Итак, до смерти Флобера (а он, напоминаю, умер в 1880 году) décadence означало во французском языке просто-напросто упадок, состояние чего-то разрушающегося, стареющего, приближающегося к гибели, хотя еще не погибшего. Впрочем, и после 1880 года французы, помнившие о первом, не слишком комплиментарном значении décadence, изобрели для обозначения литературного направления целый ряд других, хотя и однокоренных слов: décadentisme, mouvement décadent, école décadente, décadisme[271]
.На мой взгляд, простое обращение к хронологии доказывает, что Флобер не мог подразумевать под décadence ничего, кроме упадка. Но, чтобы подкрепить это утверждение, следует проверить, в каком контексте décadence употребляется в других его сочинениях. Просмотр писем и прозы Флобера убеждает в том, что интересующее меня слово он неизменно употребляет в значении «упадок, деградация», без малейшей связи с эстетикой.
Начну с писем. 29 ноября 1877 года Флобер пишет племяннице Каролине об общей знакомой, которая примкнула к числу «безмозглых», видящих в маршале Мак-Магоне «спасителя» отечества: «Elle est sur la pente de la décadence; c’est triste!..» («Она близка к упадку; как это печально!..»)[272]

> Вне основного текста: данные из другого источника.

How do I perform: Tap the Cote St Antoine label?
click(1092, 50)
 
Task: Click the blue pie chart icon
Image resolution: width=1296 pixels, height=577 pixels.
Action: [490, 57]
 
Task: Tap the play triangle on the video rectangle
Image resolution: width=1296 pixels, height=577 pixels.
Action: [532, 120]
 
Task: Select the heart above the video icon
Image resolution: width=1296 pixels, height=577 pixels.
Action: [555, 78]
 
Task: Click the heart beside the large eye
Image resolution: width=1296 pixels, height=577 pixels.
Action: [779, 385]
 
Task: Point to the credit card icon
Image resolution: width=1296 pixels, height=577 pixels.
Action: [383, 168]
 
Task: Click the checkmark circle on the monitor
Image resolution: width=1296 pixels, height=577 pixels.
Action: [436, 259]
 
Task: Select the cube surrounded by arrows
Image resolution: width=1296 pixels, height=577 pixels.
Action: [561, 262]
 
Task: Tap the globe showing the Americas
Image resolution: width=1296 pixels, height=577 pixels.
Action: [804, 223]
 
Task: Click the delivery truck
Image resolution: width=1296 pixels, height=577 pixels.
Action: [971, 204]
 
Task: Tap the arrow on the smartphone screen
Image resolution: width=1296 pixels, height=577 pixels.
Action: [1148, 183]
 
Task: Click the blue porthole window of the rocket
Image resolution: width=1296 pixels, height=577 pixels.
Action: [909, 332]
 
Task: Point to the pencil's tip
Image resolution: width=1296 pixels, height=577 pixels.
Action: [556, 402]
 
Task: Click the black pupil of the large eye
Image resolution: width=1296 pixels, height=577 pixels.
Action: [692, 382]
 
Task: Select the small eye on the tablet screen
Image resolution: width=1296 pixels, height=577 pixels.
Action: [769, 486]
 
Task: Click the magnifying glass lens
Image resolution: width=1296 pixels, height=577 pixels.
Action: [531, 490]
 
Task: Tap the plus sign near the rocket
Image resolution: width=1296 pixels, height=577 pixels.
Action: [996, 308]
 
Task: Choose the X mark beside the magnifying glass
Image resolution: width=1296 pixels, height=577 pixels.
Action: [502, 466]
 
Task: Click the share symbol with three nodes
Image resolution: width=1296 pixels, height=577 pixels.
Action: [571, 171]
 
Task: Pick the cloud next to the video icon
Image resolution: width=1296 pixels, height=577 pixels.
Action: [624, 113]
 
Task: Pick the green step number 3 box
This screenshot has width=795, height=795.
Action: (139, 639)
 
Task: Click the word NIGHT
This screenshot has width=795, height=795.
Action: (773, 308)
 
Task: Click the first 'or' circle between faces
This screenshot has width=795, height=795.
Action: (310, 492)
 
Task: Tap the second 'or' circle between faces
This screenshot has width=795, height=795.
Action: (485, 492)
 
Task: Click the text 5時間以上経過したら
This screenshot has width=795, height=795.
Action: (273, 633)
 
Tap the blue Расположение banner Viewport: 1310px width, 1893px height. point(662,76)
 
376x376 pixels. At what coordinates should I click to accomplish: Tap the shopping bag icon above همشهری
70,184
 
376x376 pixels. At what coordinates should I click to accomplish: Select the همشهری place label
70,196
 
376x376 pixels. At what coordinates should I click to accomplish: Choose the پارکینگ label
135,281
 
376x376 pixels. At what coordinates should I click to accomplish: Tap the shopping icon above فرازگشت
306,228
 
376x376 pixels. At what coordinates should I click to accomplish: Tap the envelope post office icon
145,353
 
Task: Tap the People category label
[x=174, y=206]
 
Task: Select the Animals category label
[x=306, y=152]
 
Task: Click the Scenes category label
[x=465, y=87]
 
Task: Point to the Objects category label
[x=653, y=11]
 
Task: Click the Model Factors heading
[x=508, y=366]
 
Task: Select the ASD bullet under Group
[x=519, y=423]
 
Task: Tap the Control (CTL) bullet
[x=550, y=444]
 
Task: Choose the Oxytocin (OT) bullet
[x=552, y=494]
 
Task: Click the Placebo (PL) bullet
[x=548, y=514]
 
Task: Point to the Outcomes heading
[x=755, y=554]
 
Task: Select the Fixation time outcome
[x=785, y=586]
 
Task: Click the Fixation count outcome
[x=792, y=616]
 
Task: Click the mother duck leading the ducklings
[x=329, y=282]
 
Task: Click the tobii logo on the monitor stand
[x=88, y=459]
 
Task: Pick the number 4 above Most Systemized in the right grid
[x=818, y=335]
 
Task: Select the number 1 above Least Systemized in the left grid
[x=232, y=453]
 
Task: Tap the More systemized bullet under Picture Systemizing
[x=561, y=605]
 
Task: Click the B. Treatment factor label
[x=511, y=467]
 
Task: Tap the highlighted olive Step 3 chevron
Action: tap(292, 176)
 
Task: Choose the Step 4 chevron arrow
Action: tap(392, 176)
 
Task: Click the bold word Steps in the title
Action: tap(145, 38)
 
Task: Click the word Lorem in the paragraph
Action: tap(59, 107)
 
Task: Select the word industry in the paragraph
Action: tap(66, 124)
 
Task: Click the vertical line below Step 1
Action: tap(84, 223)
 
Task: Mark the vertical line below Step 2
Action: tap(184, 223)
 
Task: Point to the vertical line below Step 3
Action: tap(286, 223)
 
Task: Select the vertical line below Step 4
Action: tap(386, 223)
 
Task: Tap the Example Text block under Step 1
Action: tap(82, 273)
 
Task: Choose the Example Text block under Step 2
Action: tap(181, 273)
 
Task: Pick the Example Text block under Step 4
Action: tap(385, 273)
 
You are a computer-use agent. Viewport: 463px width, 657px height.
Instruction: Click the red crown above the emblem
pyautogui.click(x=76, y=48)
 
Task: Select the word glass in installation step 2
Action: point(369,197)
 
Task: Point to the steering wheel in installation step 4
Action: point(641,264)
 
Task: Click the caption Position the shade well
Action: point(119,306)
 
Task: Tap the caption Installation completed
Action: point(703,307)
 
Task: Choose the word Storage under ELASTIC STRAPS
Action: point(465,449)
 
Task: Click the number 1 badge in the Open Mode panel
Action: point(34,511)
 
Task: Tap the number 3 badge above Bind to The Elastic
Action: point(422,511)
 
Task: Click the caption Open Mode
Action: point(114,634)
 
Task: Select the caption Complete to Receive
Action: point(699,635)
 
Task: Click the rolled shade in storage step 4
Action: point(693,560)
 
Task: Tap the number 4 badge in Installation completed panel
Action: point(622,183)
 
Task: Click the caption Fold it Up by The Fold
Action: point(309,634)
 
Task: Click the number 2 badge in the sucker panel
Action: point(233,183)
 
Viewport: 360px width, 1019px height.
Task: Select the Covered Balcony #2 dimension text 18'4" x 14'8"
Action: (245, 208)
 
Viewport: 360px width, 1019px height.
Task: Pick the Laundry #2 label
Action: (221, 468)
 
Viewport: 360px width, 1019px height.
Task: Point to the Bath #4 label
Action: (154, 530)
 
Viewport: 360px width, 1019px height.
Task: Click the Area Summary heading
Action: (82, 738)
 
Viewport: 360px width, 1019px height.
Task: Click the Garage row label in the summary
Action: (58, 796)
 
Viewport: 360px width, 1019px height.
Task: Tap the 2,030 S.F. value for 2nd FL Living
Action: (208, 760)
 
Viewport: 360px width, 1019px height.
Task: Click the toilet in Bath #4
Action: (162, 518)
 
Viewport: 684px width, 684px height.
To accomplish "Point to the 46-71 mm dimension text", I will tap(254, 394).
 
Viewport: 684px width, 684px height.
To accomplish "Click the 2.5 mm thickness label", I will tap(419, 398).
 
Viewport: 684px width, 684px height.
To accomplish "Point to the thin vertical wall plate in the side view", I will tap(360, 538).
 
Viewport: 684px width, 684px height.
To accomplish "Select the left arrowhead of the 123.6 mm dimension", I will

[Flaubert 1930b: 99]; в июле 1869 года рассказывает принцессе Матильде о местечке Марто, где прежде выращивали репу, но потом выяснилось, что оно пребывает «en pleine décadence» («в полном упадке») [Flaubert 1929: 390]; 3 октября 1875 года жалуется г-же Роже де Женет на то, что думает только о прошлом, и это «signe de vieillesse et de décadence» («признак старости и упадка») [Flaubert 1930a: 267]. В редких случаях décadence у Флобера может обозначать не вообще упадок, а конкретно позднеримскую эпоху[273]. Так, в письме к Леони Бренн он говорит о себе: «Je suis un homme de la „décadence“, ni chrétien, ni stoïque, et nullement fait pour les luttes de l’existence» («Я человек эпохи „упадка“, не христианин и не стоик и совершенно не готовый к борьбе за существование») [Flaubert 1954]; характерны здесь кавычки, подчеркивающие эту отсылку к давней эпохе.Но, как правило, décadence у Флобера – это именно критическое, на грани гибели состояние людей и вещей. Именно в этом значении слово фигурирует в произведении, с которым тесно связан замысел «Лексикона прописных истин», – романе «Бувар и Пекюше». Так, профессор Дюмушель оплакивает la décadence современного ему театра. В обоих переводах романа, раннем И. Мандельштама (1934) и более позднем М. Вахтеровой (1971), décadence передано словом «упадок»: «…он сокрушался об упадке нашего театра. Причина – презрение к литературе, или, вернее, к стилю» (Мандельштам); «…он горько сокрушался об упадке театрального искусства. Всему виной пренебрежение к литературе или, вернее, к стилю» (Вахтерова). Другой случай употребления этого слова в «Буваре и Пекюше» относится к старинным церквям, чье состояние приводило в ужас заглавных героев именно по причине décadence: «Ils arrivèrent à ne plus tolérer la moindre marque de décadence. Tout était de la décadence – et ils déploraient le vandalisme, tonnaient contre le badigeon». В переводе Мандельштама: «Они дошли до нетерпимого отношения к мельчайшим признакам упадка. Повсюду был упадок, и они скорбели о вандализме, возмущались окраскою стен»; в переводе Вахтеровой: «Приятели не выносили ни малейших признаков упадка. Им всюду мерещился упадок; оштукатуренная заново стена приводила их в негодование, они громко возмущались вандализмом».
Ни Мандельштаму, ни Вахтеровой не пришло в голову вменить профессору Дюмушелю, а также самим заглавным героям ни «декаданс» театра, ни «декаданс» старинных церквей.
Равным образом и А. Федоров, переводя «Воспитание чувств» (1869), не заставил одного из персонажей, Юссоне, который «déplorait bien entendu la décadence moderne», сокрушаться о современном декадансе, а, разумеется, перевел: «сокрушаясь о современном упадке». Точно так же и слова Арну «Que voulez-vous faire dans une époque de décadence comme la nôtre» – в русском переводе Федорова звучат как «Что прикажете делать в дни такого упадка, как сейчас?». А это ведь та же самая эпоха, что и в «Словаре прописных истин». Те буржуа, чьи клише и стереотипы осмеивает Флобер, знать не знали о декадансе как художественном течении (как не знал о нем и сам Флобер, умерший за год до появления упомянутой статьи Бурже). А вот жалобы на «упадок эпохи» были им весьма свойственны, и над этим Флобер как раз и издевается, хотя и сам порой таких жалоб не чуждался.